River Valley—from Transfigurations (32”x40” Gelatin Silver Print)

Bucky Miller in Conversation with Photographer Michael Lundgren

In Michael Lundgren’s kitchen there is something called the cabinet of death. It houses mostly artifacts that the photographer collects in the deserts of the Southwestern United States and Northern Mexico, but among the expected seed pods, mammal skulls, and dried-out lizards are some dusty, mysterious bits of technological evidence. The most memorable of these is a half-melted and charred orange pill bottle that has fused to the digital camera memory card it contained, creating a reliquary for something unknowable but entirely relatable.
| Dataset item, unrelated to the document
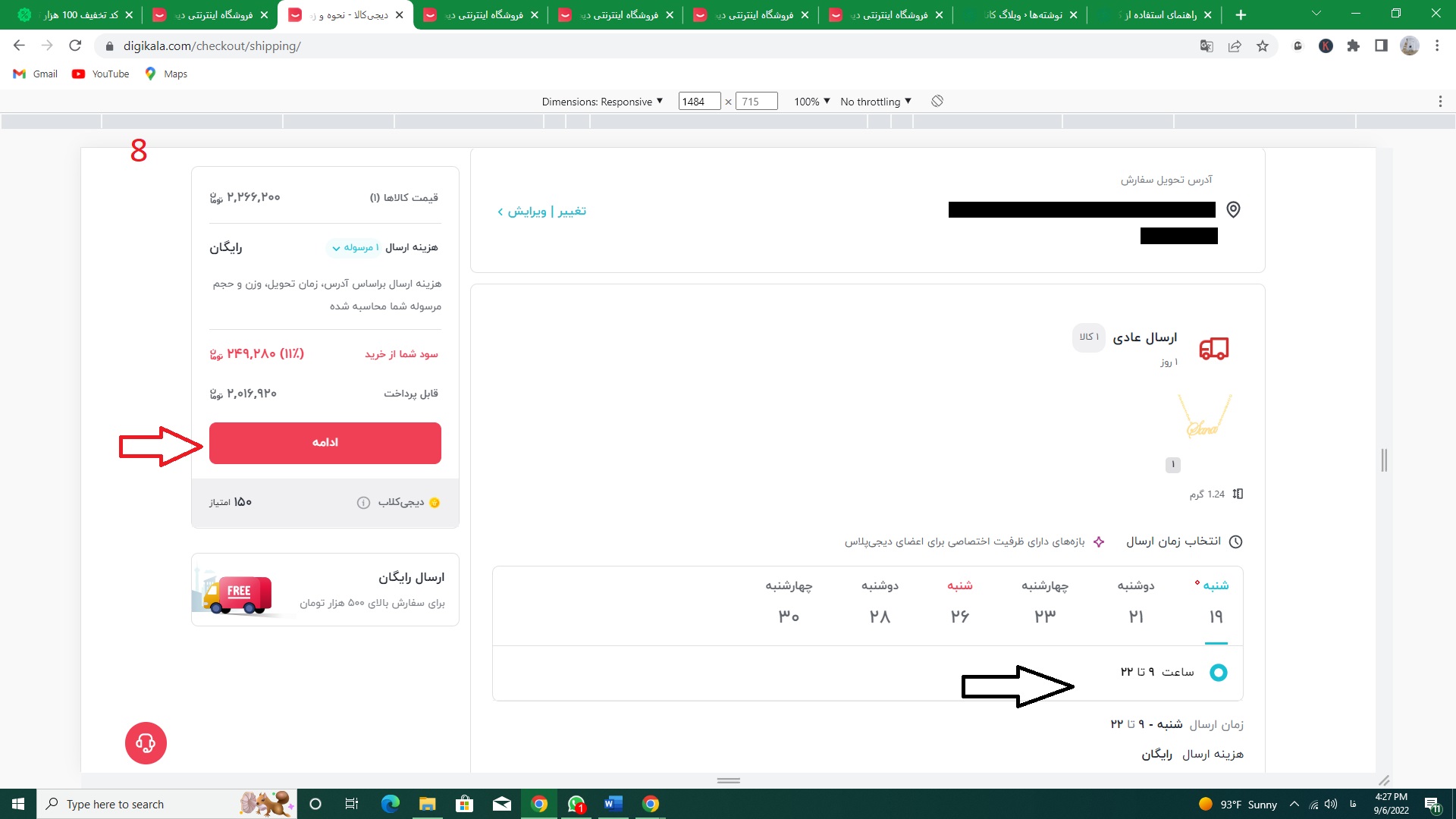
Task: Click the DijiClub gold coin icon
Action: (435, 502)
The cabinet is a reasonable parallel to Lundgren’s picture-making. His first book, Transfigurations (Radius, 2008) was akin to a Sonoran landscape survey performed by a magical realist. The work he’s made since, which he calls Matter, is a bit different. The landscape has remained the same, but Mike’s relationship to it has evolved.  A selection of those pictures are on view at Fraenkel Gallery in San Francisco as part of the exhibition Where There’s Smoke from July 10—August 23. On a recent and unexpected drive through the Arizona desert Mike and I started talking about the shift in his picture making and I started recording.

—Bucky Miller


Untitled—from Transfigurations (20” x 24” Gelatin Silver Print)
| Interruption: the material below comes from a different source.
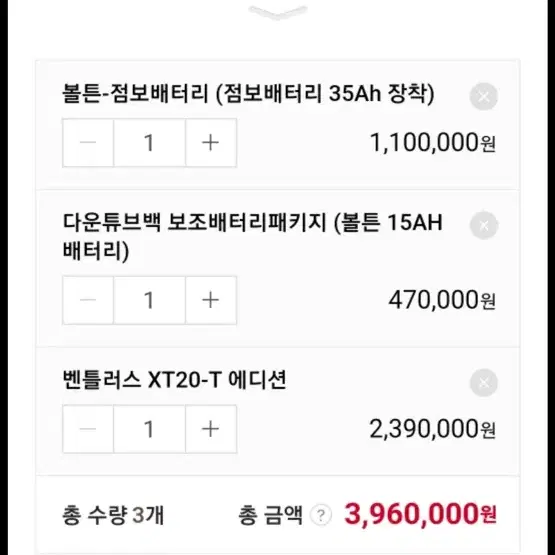Click the 1,100,000원 price text

pos(433,143)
THE BELIEVER: Your first book really was entrenched in the history of landscape photography, and I think the new work is less tied to the generation of photographers who influenced you. It deals with landscape in a way we aren’t used to seeing.

MICHAEL LUNDGREN: Exactly. The older work, I’ve been noticing more and more now looking at it, was really my way of digesting history, tracing the path of history in terms of photography in general, and specifically landscape photography. It charts the path of my understanding of my predecessors. It’s much less mine, even though I had thought it was mine at the time.

The new work has much less precedent, and the precedent is not in landscape photography. Even though it’s connected to the landscape, the precedent is in work that’s maybe only become possible because of the pictures generation.

BLVR: Like what?

ML: The idea that photographs come from other places. The idea that a valid art photograph does not just come from the solo artist with a vision, but that one can glean things from contemporary culture, from the vernacular, from advertising. That generation changed the way we see pictures. Larry Sultan and Mike Mandel are probably the largest, most obvious influence.

BLVR: Evidence.

ML: Yeah. They are the biggest influence in the known world. In the unknown world, which is where the best work is, other artists are important.